[Task statement] The expected output is the line with "You are a GUI" plus all lines after it to the end of the material below, reproduced exactly, with pictures omitted and nothing else included.

[Given records]

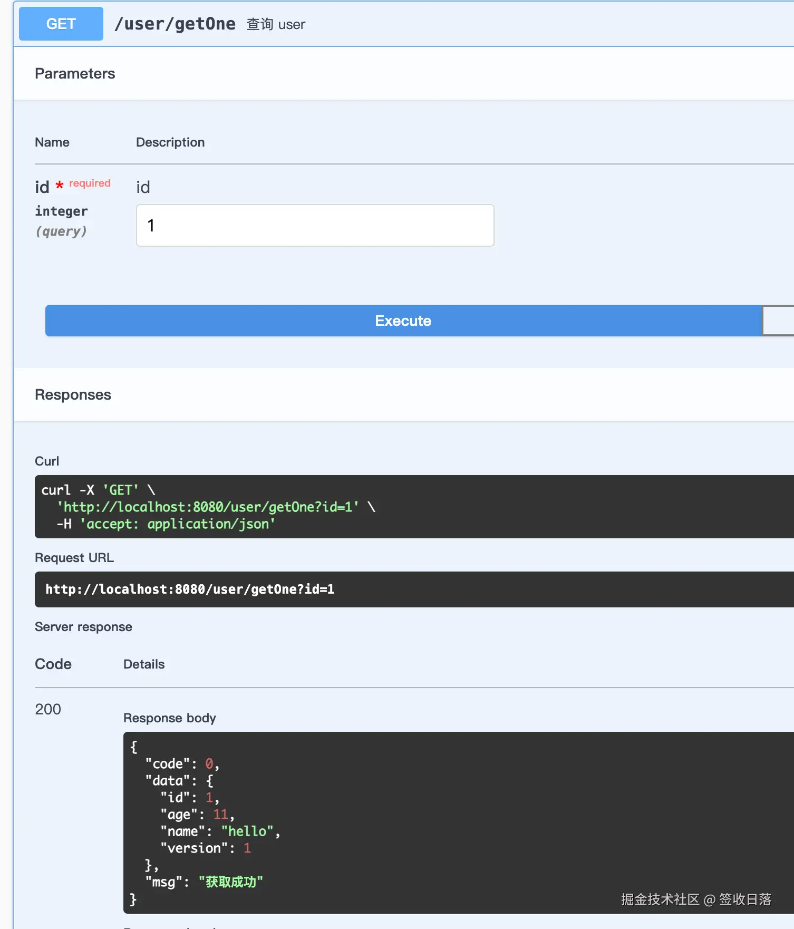Click the 查询 user endpoint summary
The image size is (794, 929).
(x=276, y=24)
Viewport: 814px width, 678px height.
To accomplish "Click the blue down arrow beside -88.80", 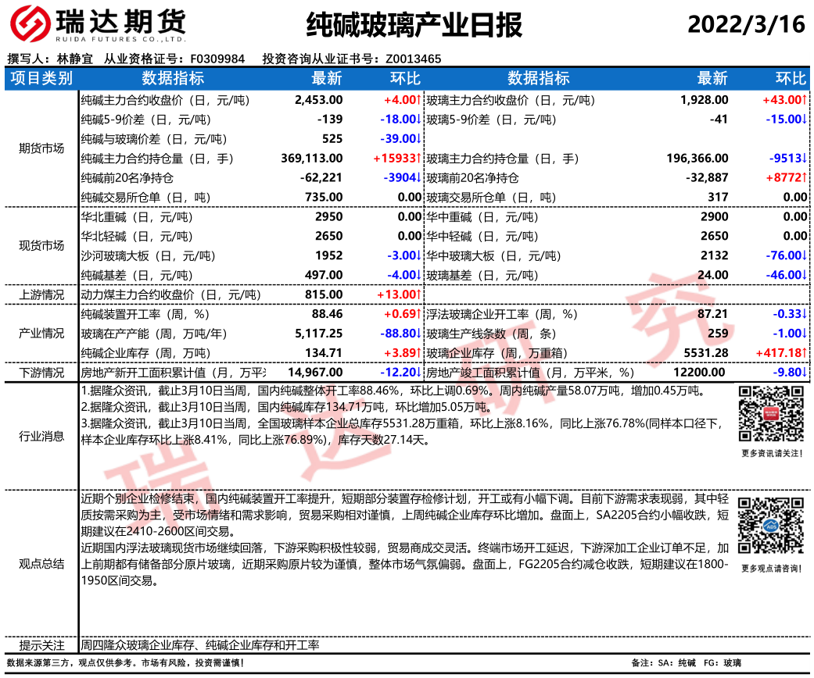I will pos(419,334).
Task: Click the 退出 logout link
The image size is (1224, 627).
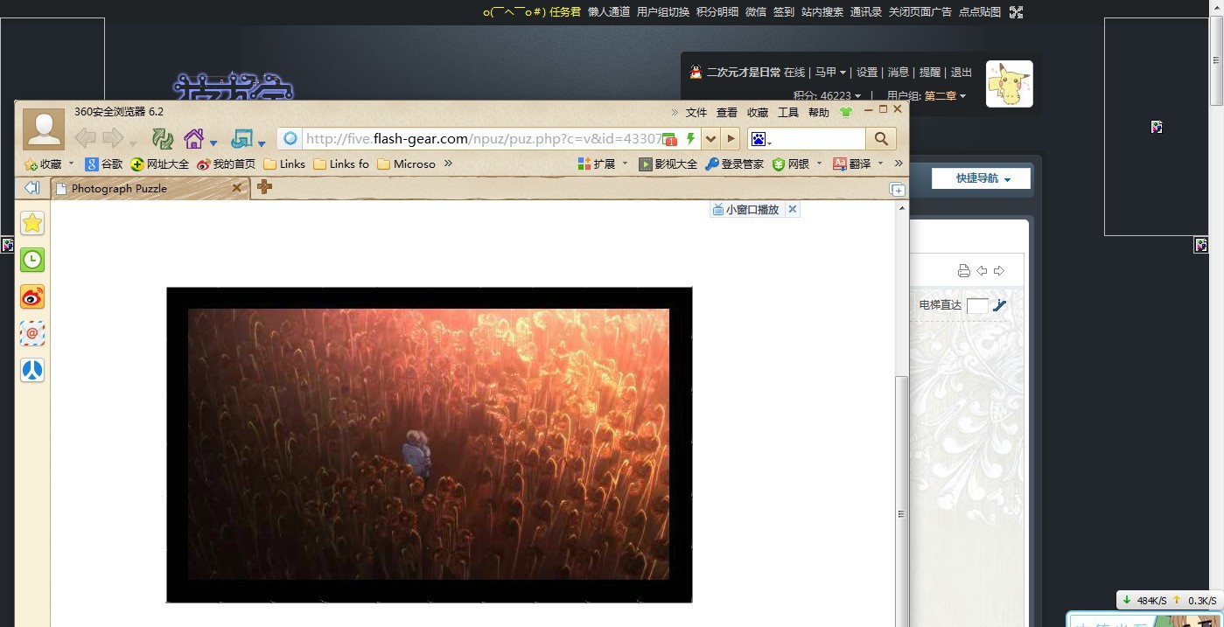Action: (961, 73)
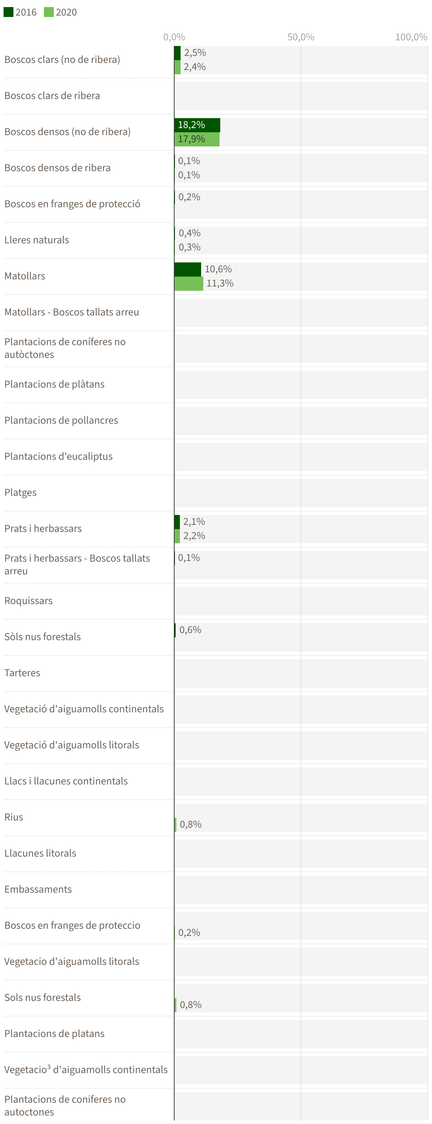The height and width of the screenshot is (1124, 432).
Task: Click the 17,9% light green bar
Action: (197, 139)
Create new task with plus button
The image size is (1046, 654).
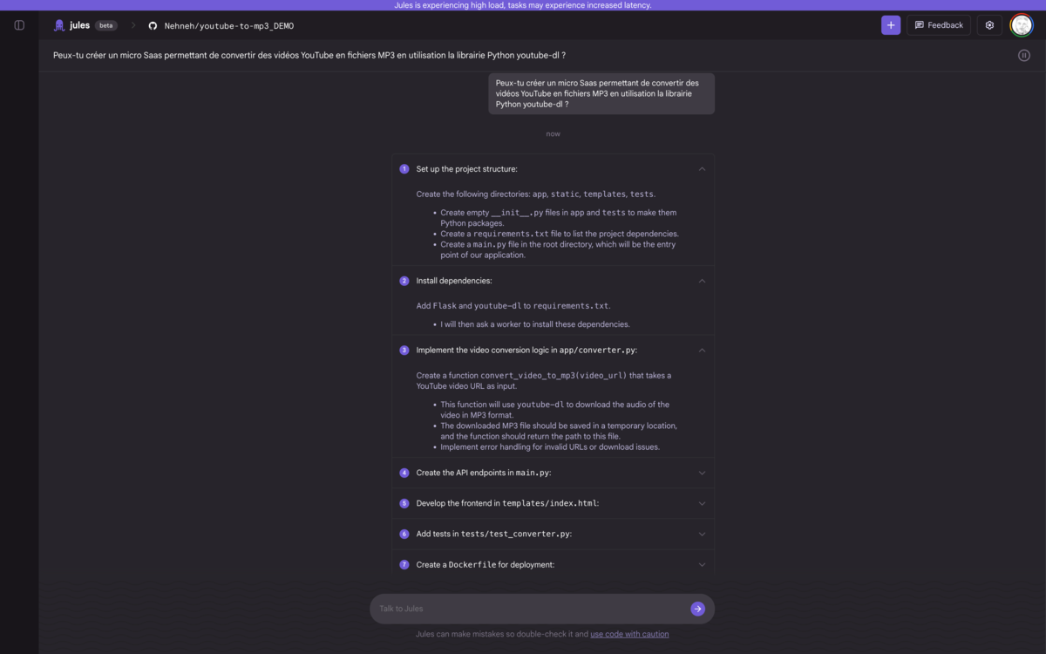pyautogui.click(x=891, y=25)
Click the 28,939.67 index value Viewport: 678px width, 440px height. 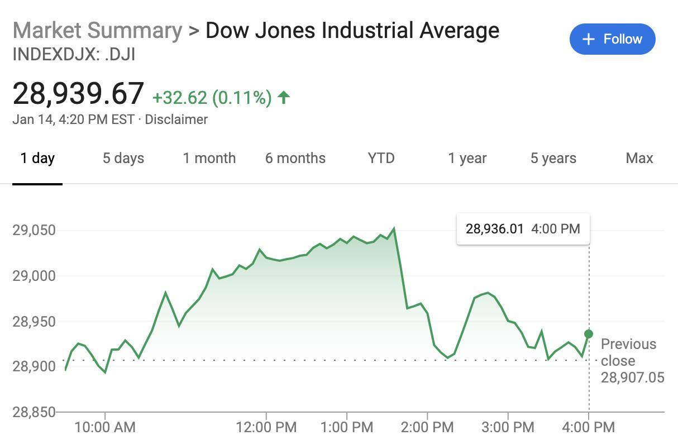click(x=78, y=93)
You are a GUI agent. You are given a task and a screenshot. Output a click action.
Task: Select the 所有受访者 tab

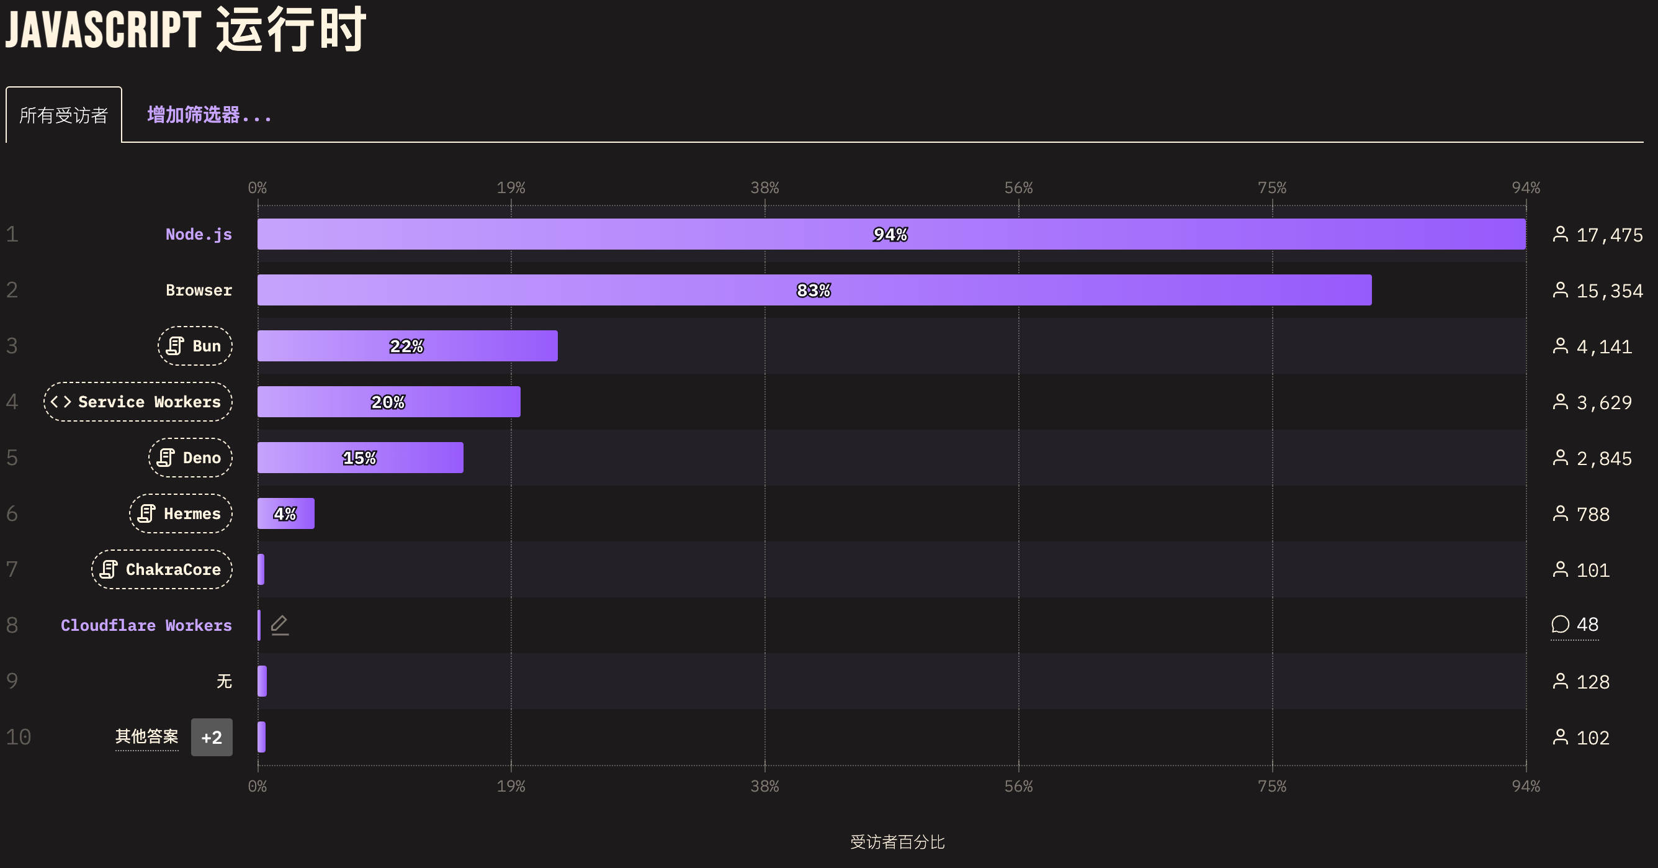pos(64,115)
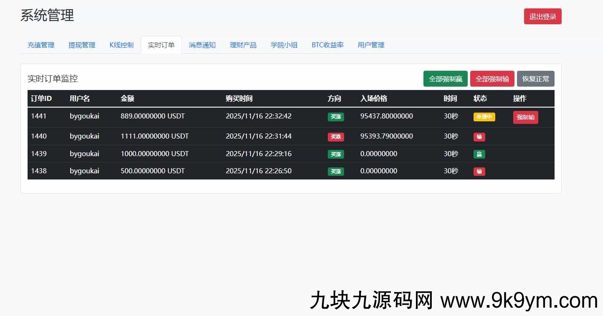The image size is (603, 316).
Task: Switch to the 提现管理 tab
Action: [82, 45]
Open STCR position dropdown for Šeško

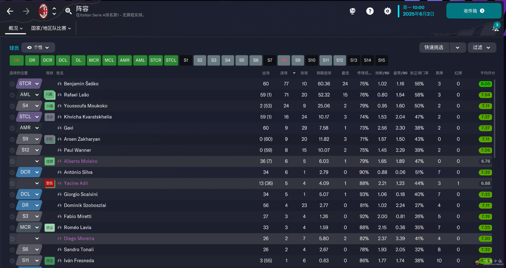point(37,84)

[Response box]
You are a GUI agent. You are given a task and a screenshot. Output a click action.
Task: Select the 所有受访者 tab

pos(64,115)
The image size is (603, 316).
Task: Switch to the 提现管理 tab
Action: [82, 45]
Open STCR position dropdown for Šeško

point(37,84)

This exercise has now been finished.